Figure 3. Residues 188-276 of the CTD are sufficient to form a dimer interface

Spectra obtained under native conditions for the soluble C-terminal constructs of OmpA after cleavage of the 27 N-terminal residues (MBP+6-His tag) by the TEV protease. The corresponding structural models (based on PDB file 4ERH) are represented on the right. CTD-OmpA and CTD-OmpA-A but not CTD-OmpA-B were able to form a population of dimers (red) see also Figure S3.

Figure 4. Evaluation of monomer and dimer models of CTD-OmpA by ion-mobility MS

(A) Native mass spectrum of CTD-OmpA showing both monomer (charge states 8+ to 5+ black) and dimer (charge states 12+ to 10+ red). The inset shows the drift time obtained for each charge state. (B) Arrival time distributions converted to CCS for the charge states 7+ of the monomer (green) and 11+ of the dimer (red). Vertical lines show the CCSs calculated for our model of CTD-OmpA (green based on PDB file 4ERH from S. enterica) and from the PDB files 3TD3 (magenta from A. baumannii) and 1R1M (orange RmpM from N. meningitidis). The grey shaded area shows the ± 6% experimental error see also Figure S4.

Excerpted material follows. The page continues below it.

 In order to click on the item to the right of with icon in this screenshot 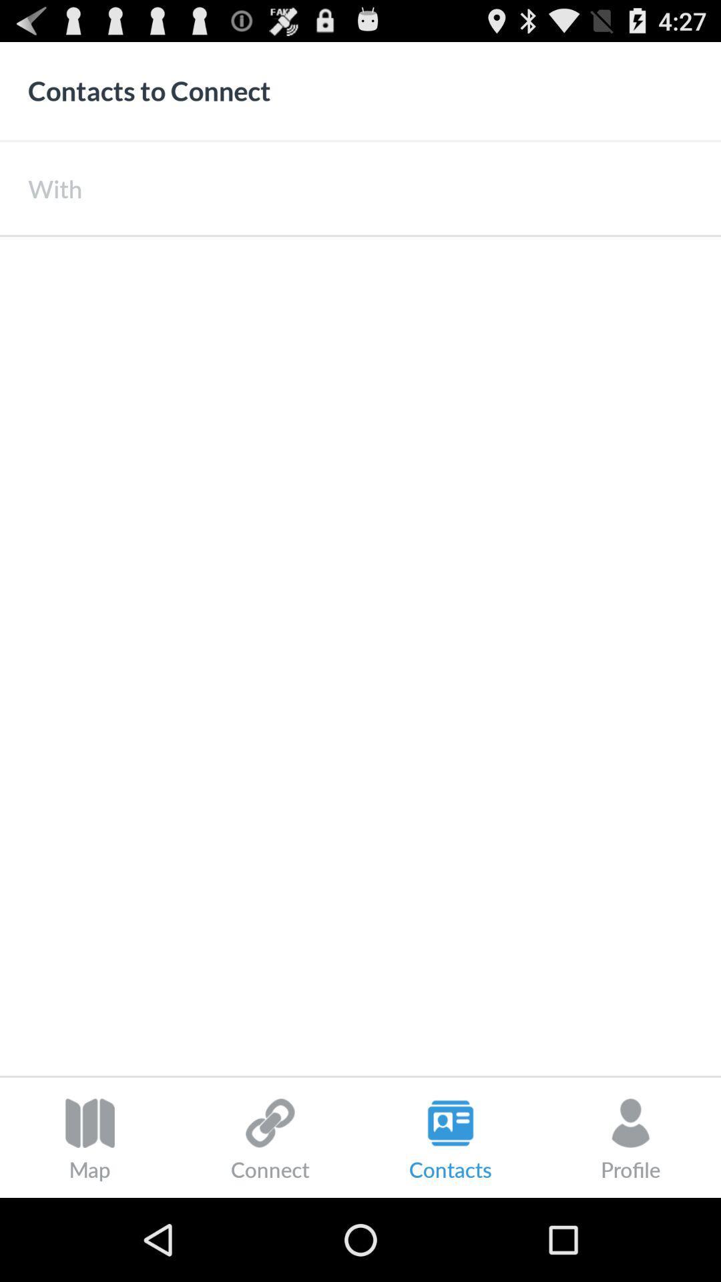, I will do `click(401, 188)`.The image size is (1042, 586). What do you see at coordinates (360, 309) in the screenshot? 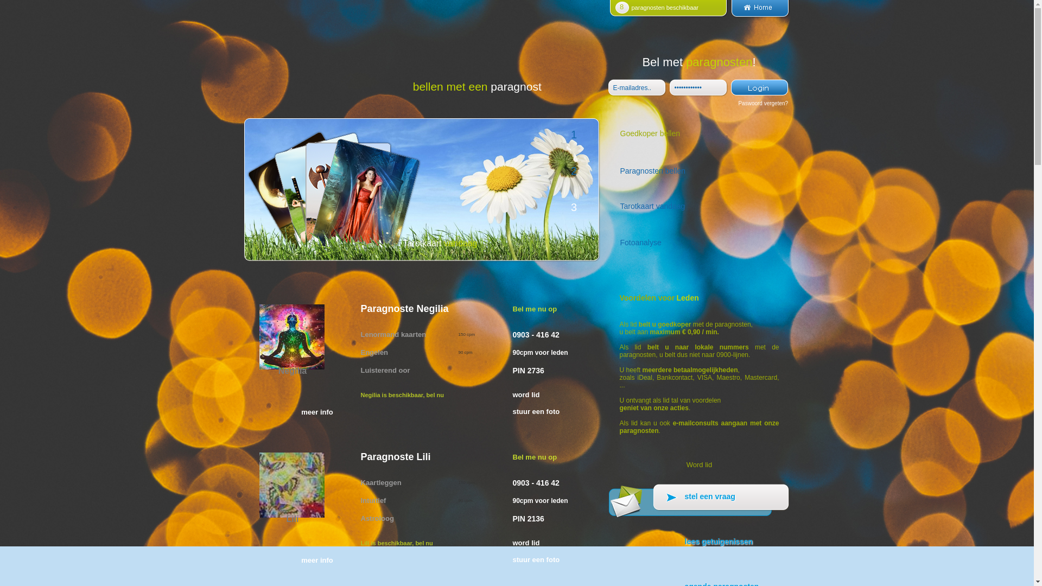
I see `'Paragnoste Negilia'` at bounding box center [360, 309].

Figure 5. Scoring the SymmDock models of the CTD dimer

(A) Plot of the CCS calculated for each dimer model. The cross-link scores are color coded (blue, green, yellow, orange and red diamonds corresponding to 0,1,2,3 and 4 penalties, respectively). The black line represents the experimental value obtained for the dimer of CTD-OmpA and the red lines show the ± 3% experimental error. (B) Plot of the CCS score obtained for the 20 models with no cross-link penalty. The red box shows the models with a score <1% of the highest score. (C) and (D) represent the two clusters observed amongst these lowest score models (solutions A and B, respectively). The regions colored dark blue and orange correspond to residues 277-325 which are not required for dimer formation see also Figure S5 and Table S2.

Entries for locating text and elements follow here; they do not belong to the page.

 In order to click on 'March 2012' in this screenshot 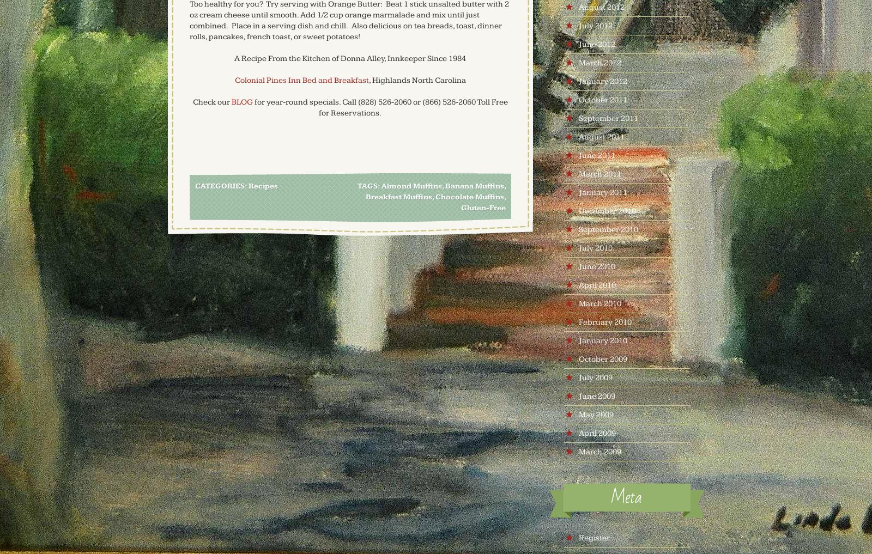, I will do `click(578, 62)`. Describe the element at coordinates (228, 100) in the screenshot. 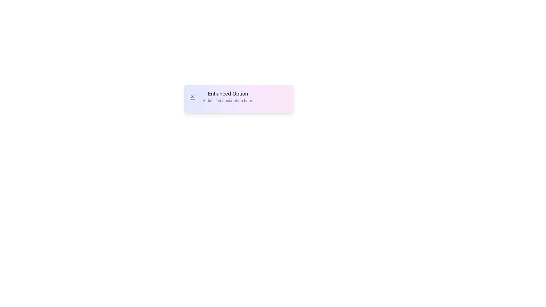

I see `the text 'A detailed description here.' which is styled in a small, slightly greyed-out font and positioned below the header 'Enhanced Option' for copying` at that location. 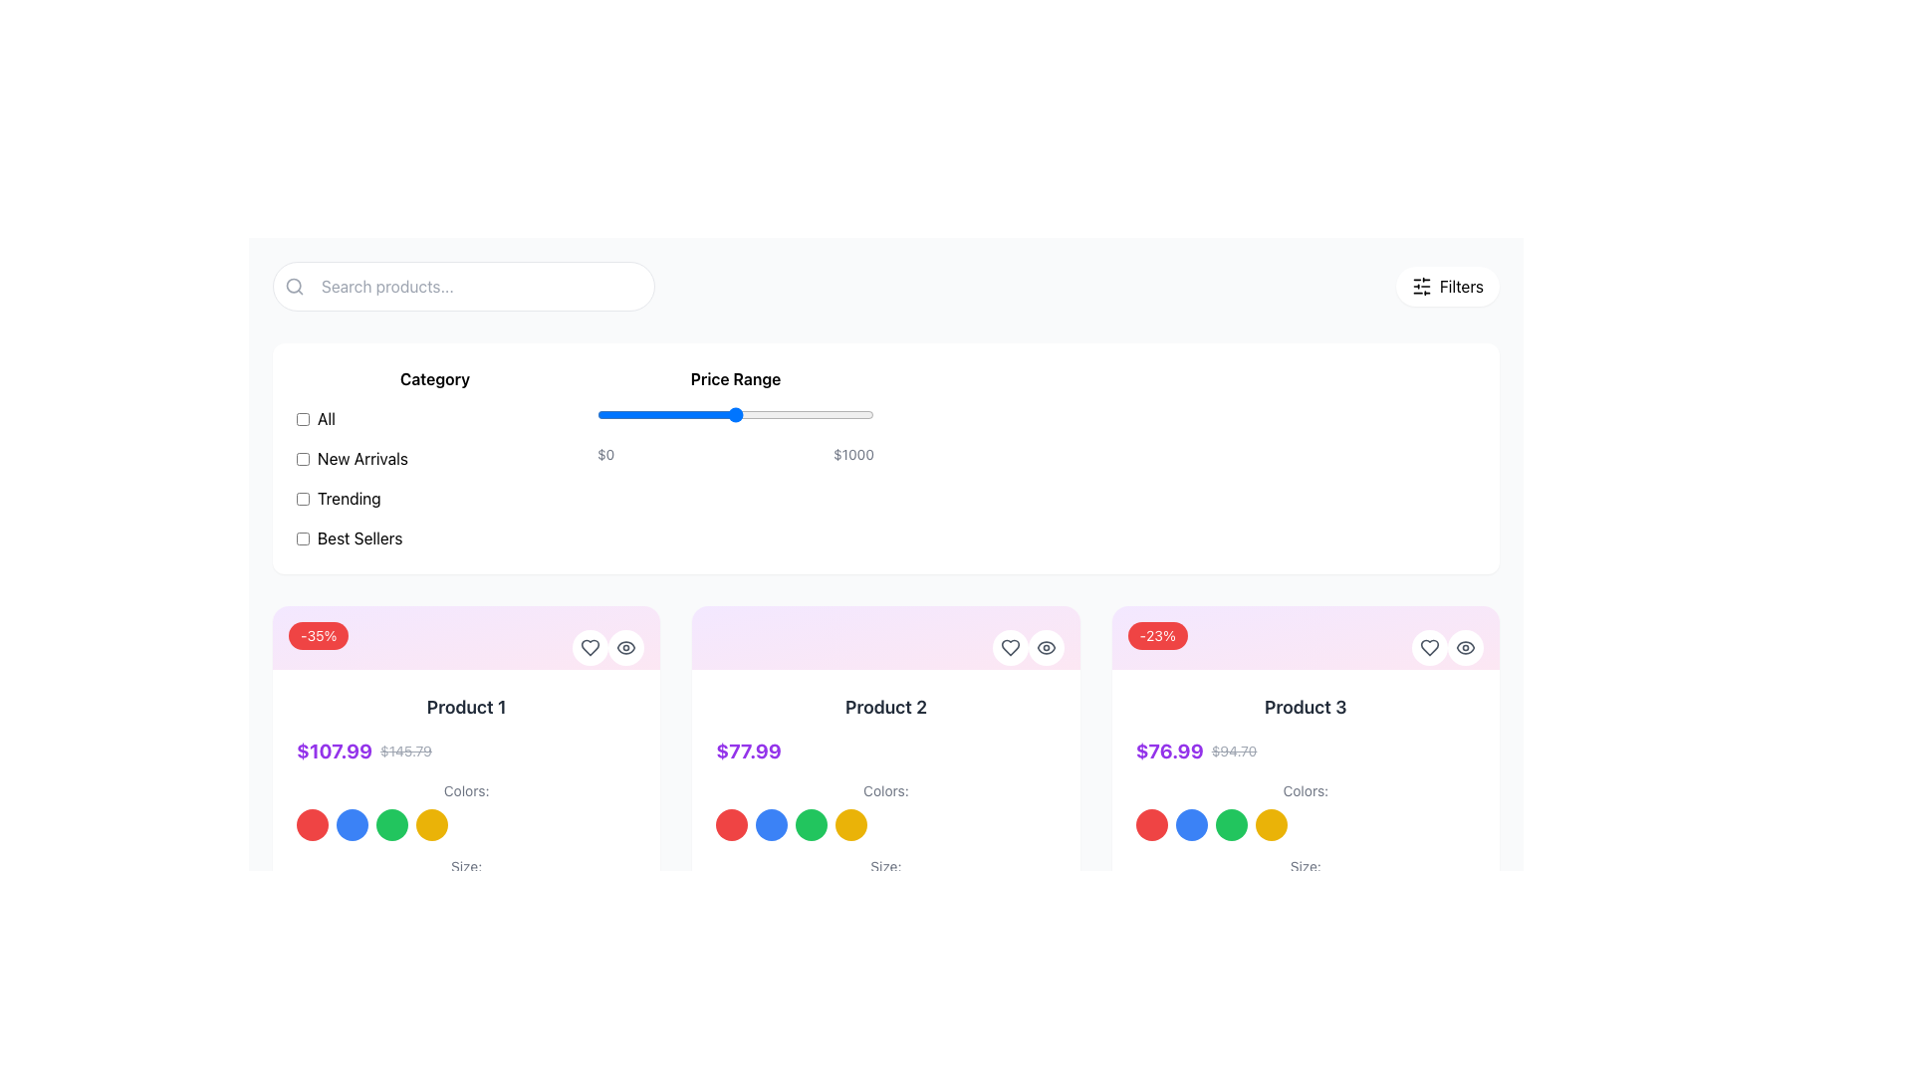 I want to click on the size selection buttons labeled 'XS', 'S', 'M', 'L', and 'XL' in the Selector group located beneath the 'Colors:' section of 'Product 1' card, so click(x=465, y=886).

Figure 6. Experiment-supported models of FL-OmpA

(A) dimer and (B) monomer models of FL-OmpA. (C) Mass spectrum and mobility contour plot for TM-OmpA showing, apart from detergent clusters (black), two different conformations: extended (red) and more compact (cyan). (D) Mass spectrum and mobility contour plot for FL-OmpA showing the presence of four different conformations: an extended monomer (red), two compact monomers (blue) and a dimer (green). (E) CCS values obtained for each charge state of the two TM conformers. The horizontal lines show the theoretical values calculated based on PDB files 2GE4 (red), 1G90 (green), 1BXW (dark blue) and 1QJP (cyan). Error bars are calculated from average CCS determined at 5 different drift voltages. (F) CCS values obtained for each charge state of the different FL conformers. The horizontal lines show the theoretical CCS values calculated for the models proposed here: monomer (red), dimer (green) and models for collapsed monomers with (blue) and without (cyan) the external loops. Error bars are calculated from average CCS determined at 5 different drift voltages.